◆ **Data for this task**
════════════════
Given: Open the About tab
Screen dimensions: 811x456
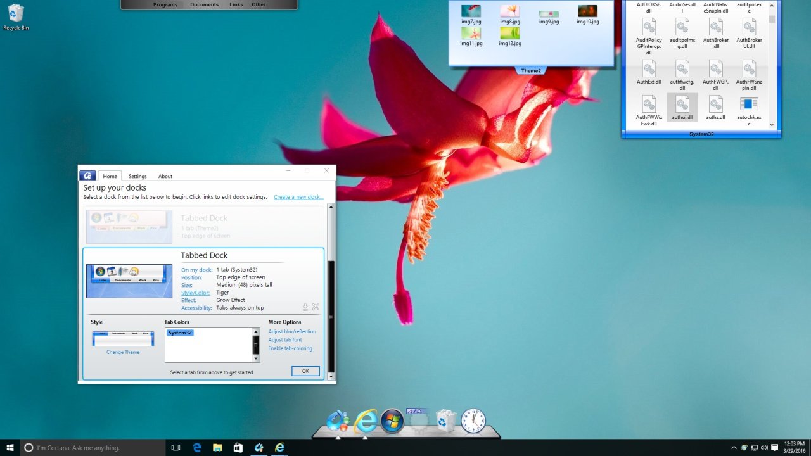Looking at the screenshot, I should (165, 176).
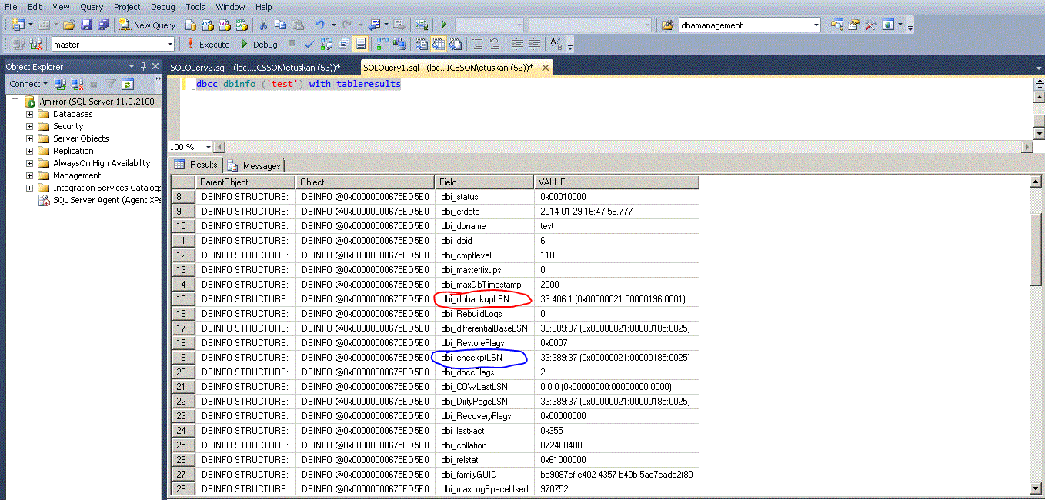Screen dimensions: 1045x500
Task: Click the Open File folder icon
Action: point(69,25)
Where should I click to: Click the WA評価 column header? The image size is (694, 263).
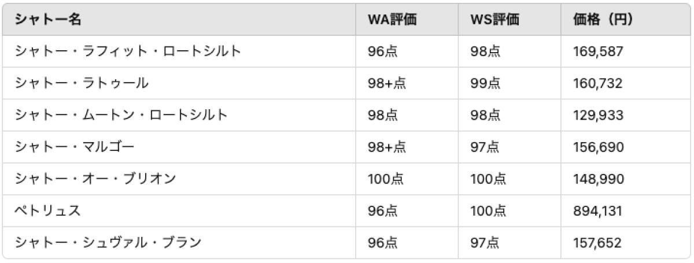click(x=392, y=20)
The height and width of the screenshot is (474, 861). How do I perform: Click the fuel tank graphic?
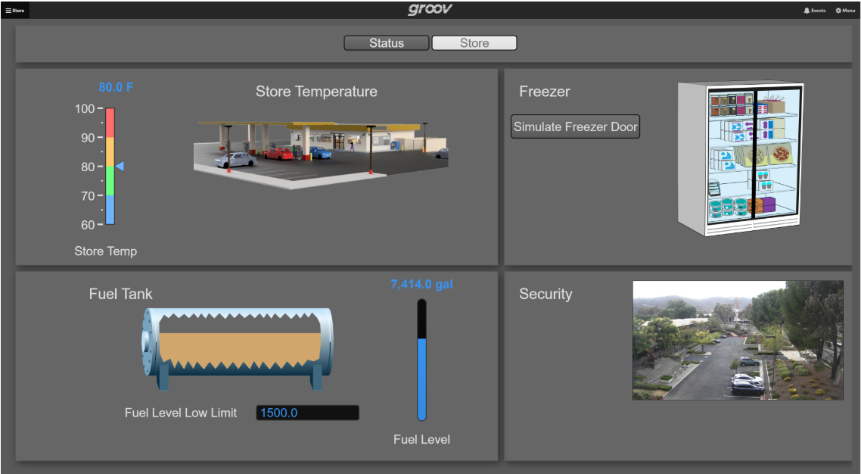coord(238,348)
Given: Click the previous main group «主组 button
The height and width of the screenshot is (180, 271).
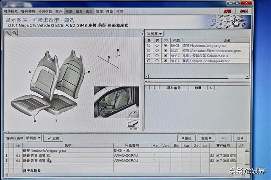Looking at the screenshot, I should pyautogui.click(x=186, y=138).
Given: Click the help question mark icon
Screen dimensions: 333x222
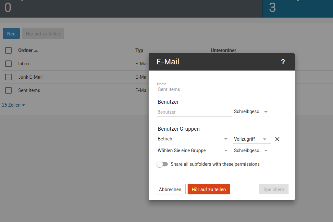Looking at the screenshot, I should pyautogui.click(x=283, y=62).

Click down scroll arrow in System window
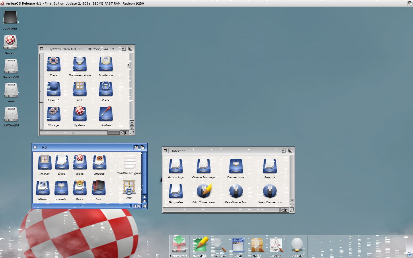click(x=132, y=128)
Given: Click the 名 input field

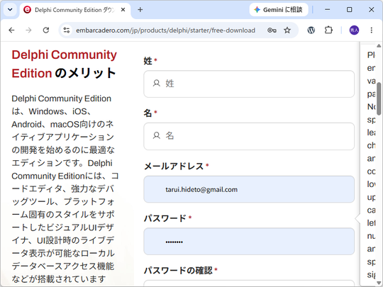Looking at the screenshot, I should pyautogui.click(x=249, y=136).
════════════════
◆ **Problem to solve**
Render every line of the entries above as a JSON list of strings, one string per line, skipping blank lines. Leave the pictures out of the list.

◆ **The result**
[
  "Given: Open the About tab",
  "Screen dimensions: 811x456",
  "Looking at the screenshot, I should (165, 176).",
  "Screen dimensions: 1045x500",
  "Task: Click the Open File folder icon",
  "Action: point(69,25)",
  "Where should I click to: Click the WA評価 column header? The image size is (694, 263).",
  "click(x=392, y=20)",
  "The height and width of the screenshot is (474, 861). How do I perform: Click the fuel tank graphic?",
  "coord(238,348)",
  "Given: Click the previous main group «主组 button",
  "The height and width of the screenshot is (180, 271).",
  "Looking at the screenshot, I should pyautogui.click(x=186, y=138).",
  "Given: Click the help question mark icon",
  "Screen dimensions: 333x222",
  "Looking at the screenshot, I should pyautogui.click(x=283, y=62).",
  "Click down scroll arrow in System window",
  "click(x=132, y=128)",
  "Given: Click the 名 input field",
  "Looking at the screenshot, I should pyautogui.click(x=249, y=136)."
]